» **What the task requires**
Please copy the listing below line for line, changing nothing.
-- Start of Material supplied --
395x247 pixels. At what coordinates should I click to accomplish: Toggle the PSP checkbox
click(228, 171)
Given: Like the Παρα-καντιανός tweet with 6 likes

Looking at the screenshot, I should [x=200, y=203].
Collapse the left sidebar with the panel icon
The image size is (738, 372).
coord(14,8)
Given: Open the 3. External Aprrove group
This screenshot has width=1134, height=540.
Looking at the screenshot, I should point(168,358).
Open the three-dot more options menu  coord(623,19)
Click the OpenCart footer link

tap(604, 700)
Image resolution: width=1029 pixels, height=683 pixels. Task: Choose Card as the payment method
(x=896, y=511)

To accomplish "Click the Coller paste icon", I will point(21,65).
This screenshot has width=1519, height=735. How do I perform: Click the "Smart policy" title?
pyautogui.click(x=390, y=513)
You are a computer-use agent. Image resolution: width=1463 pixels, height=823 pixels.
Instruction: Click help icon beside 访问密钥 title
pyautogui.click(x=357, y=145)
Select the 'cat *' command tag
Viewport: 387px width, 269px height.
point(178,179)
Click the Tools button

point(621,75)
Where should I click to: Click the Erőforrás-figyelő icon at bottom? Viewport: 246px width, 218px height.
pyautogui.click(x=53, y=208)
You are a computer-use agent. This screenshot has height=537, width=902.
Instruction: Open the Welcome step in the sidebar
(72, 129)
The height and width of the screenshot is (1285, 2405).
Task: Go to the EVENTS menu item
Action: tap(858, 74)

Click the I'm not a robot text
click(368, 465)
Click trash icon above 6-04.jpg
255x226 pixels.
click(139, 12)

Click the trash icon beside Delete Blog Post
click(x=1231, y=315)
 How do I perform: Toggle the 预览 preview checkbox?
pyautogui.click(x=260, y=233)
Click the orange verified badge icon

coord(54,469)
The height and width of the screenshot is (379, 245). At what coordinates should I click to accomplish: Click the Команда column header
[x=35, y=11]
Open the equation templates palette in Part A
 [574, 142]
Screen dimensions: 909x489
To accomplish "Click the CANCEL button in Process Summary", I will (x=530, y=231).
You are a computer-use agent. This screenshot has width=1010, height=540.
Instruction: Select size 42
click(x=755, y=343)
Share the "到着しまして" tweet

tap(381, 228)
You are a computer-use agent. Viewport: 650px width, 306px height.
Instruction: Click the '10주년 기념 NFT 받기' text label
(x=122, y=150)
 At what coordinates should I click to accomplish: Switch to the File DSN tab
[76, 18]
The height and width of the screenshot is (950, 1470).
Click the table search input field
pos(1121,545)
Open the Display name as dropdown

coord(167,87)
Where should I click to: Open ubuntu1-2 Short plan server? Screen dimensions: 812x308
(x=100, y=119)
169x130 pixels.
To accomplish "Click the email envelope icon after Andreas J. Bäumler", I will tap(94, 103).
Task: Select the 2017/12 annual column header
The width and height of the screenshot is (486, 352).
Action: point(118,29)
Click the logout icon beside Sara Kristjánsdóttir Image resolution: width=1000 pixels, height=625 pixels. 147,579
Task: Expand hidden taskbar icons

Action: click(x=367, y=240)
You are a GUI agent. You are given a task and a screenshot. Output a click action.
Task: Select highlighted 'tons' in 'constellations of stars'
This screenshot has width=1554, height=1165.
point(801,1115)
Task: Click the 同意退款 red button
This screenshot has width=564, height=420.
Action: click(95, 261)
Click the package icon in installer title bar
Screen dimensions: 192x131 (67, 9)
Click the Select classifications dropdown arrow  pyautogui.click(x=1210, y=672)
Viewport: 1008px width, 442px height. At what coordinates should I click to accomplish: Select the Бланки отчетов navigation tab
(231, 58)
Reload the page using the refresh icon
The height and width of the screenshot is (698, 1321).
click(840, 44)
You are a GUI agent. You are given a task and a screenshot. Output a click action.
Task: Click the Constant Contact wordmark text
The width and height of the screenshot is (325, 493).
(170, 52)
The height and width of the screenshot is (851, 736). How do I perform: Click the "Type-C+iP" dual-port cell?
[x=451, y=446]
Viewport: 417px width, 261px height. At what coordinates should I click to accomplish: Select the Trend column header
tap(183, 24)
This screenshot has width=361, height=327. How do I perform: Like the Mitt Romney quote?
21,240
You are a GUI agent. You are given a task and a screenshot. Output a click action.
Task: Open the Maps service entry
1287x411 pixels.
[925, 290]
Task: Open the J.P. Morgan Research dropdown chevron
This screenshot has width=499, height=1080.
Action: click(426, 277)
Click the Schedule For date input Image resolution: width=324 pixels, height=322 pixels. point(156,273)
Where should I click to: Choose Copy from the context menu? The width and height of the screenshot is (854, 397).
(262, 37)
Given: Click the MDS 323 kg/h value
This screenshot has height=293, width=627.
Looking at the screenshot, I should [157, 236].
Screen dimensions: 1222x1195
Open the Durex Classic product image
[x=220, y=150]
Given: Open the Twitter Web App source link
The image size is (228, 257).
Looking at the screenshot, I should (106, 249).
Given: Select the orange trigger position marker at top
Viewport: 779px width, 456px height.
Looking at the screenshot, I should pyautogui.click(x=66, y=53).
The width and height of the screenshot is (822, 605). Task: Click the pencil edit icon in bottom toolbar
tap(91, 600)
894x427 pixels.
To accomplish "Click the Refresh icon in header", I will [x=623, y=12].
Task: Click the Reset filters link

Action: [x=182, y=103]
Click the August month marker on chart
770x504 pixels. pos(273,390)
-- End of Material supplied --
» **Response to this task**
395x247 pixels. At what coordinates should I click to accomplish: Toggle the PSP checkbox
click(228, 171)
Given: Like the Παρα-καντιανός tweet with 6 likes

Looking at the screenshot, I should [x=200, y=203].
Collapse the left sidebar with the panel icon
The image size is (738, 372).
coord(14,8)
Given: Open the 3. External Aprrove group
This screenshot has width=1134, height=540.
Looking at the screenshot, I should point(168,358).
Open the three-dot more options menu  coord(623,19)
Click the OpenCart footer link

tap(604, 700)
Image resolution: width=1029 pixels, height=683 pixels. Task: Choose Card as the payment method
(x=896, y=511)

To accomplish "Click the Coller paste icon", I will point(21,65).
This screenshot has width=1519, height=735. How do I perform: Click the "Smart policy" title?
pyautogui.click(x=390, y=513)
You are a computer-use agent. Image resolution: width=1463 pixels, height=823 pixels.
Instruction: Click help icon beside 访问密钥 title
pyautogui.click(x=357, y=145)
Select the 'cat *' command tag
Viewport: 387px width, 269px height.
point(178,179)
Click the Tools button

point(621,75)
Where should I click to: Click the Erőforrás-figyelő icon at bottom? Viewport: 246px width, 218px height.
pyautogui.click(x=53, y=208)
You are a computer-use agent. This screenshot has height=537, width=902.
Instruction: Open the Welcome step in the sidebar
(72, 129)
The height and width of the screenshot is (1285, 2405).
Task: Go to the EVENTS menu item
Action: tap(858, 74)

Click the I'm not a robot text
click(368, 465)
Click trash icon above 6-04.jpg
255x226 pixels.
click(139, 12)

Click the trash icon beside Delete Blog Post
click(x=1231, y=315)
 How do I perform: Toggle the 预览 preview checkbox?
pyautogui.click(x=260, y=233)
Click the orange verified badge icon

coord(54,469)
The height and width of the screenshot is (379, 245). At what coordinates should I click to accomplish: Click the Команда column header
[x=35, y=11]
Open the equation templates palette in Part A
 [574, 142]
Screen dimensions: 909x489
To accomplish "Click the CANCEL button in Process Summary", I will (x=530, y=231).
You are a computer-use agent. This screenshot has width=1010, height=540.
Instruction: Select size 42
click(x=755, y=343)
Share the "到着しまして" tweet

tap(381, 228)
You are a computer-use agent. Viewport: 650px width, 306px height.
Instruction: Click the '10주년 기념 NFT 받기' text label
(x=122, y=150)
 At what coordinates should I click to accomplish: Switch to the File DSN tab
[76, 18]
The height and width of the screenshot is (950, 1470).
Click the table search input field
pos(1121,545)
Open the Display name as dropdown

coord(167,87)
Where should I click to: Open ubuntu1-2 Short plan server? Screen dimensions: 812x308
(x=100, y=119)
169x130 pixels.
To accomplish "Click the email envelope icon after Andreas J. Bäumler", I will tap(94, 103).
Task: Select the 2017/12 annual column header
The width and height of the screenshot is (486, 352).
Action: point(118,29)
Click the logout icon beside Sara Kristjánsdóttir Image resolution: width=1000 pixels, height=625 pixels. 147,579
Task: Expand hidden taskbar icons

Action: click(x=367, y=240)
You are a GUI agent. You are given a task and a screenshot. Output a click action.
Task: Select highlighted 'tons' in 'constellations of stars'
This screenshot has width=1554, height=1165.
point(801,1115)
Task: Click the 同意退款 red button
This screenshot has width=564, height=420.
Action: click(95, 261)
Click the package icon in installer title bar
Screen dimensions: 192x131 (67, 9)
Click the Select classifications dropdown arrow  pyautogui.click(x=1210, y=672)
Viewport: 1008px width, 442px height. At what coordinates should I click to accomplish: Select the Бланки отчетов navigation tab
(231, 58)
Reload the page using the refresh icon
The height and width of the screenshot is (698, 1321).
click(840, 44)
You are a GUI agent. You are given a task and a screenshot. Output a click action.
Task: Click the Constant Contact wordmark text
The width and height of the screenshot is (325, 493).
(170, 52)
The height and width of the screenshot is (851, 736). How do I perform: Click the "Type-C+iP" dual-port cell?
[x=451, y=446]
Viewport: 417px width, 261px height. At what coordinates should I click to accomplish: Select the Trend column header
tap(183, 24)
This screenshot has width=361, height=327. How do I perform: Like the Mitt Romney quote?
21,240
You are a GUI agent. You are given a task and a screenshot. Output a click action.
Task: Open the Maps service entry
1287x411 pixels.
[925, 290]
Task: Open the J.P. Morgan Research dropdown chevron
This screenshot has width=499, height=1080.
Action: click(426, 277)
Click the Schedule For date input Image resolution: width=324 pixels, height=322 pixels. point(156,273)
Where should I click to: Choose Copy from the context menu? The width and height of the screenshot is (854, 397).
(262, 37)
Given: Click the MDS 323 kg/h value
This screenshot has height=293, width=627.
Looking at the screenshot, I should [157, 236].
Screen dimensions: 1222x1195
Open the Durex Classic product image
[x=220, y=150]
Given: Open the Twitter Web App source link
The image size is (228, 257).
Looking at the screenshot, I should (106, 249).
Given: Select the orange trigger position marker at top
Viewport: 779px width, 456px height.
Looking at the screenshot, I should pyautogui.click(x=66, y=53).
The width and height of the screenshot is (822, 605). Task: Click the pencil edit icon in bottom toolbar
tap(91, 600)
894x427 pixels.
To accomplish "Click the Refresh icon in header", I will [x=623, y=12].
Task: Click the Reset filters link

Action: [x=182, y=103]
Click the August month marker on chart
770x504 pixels. pos(273,390)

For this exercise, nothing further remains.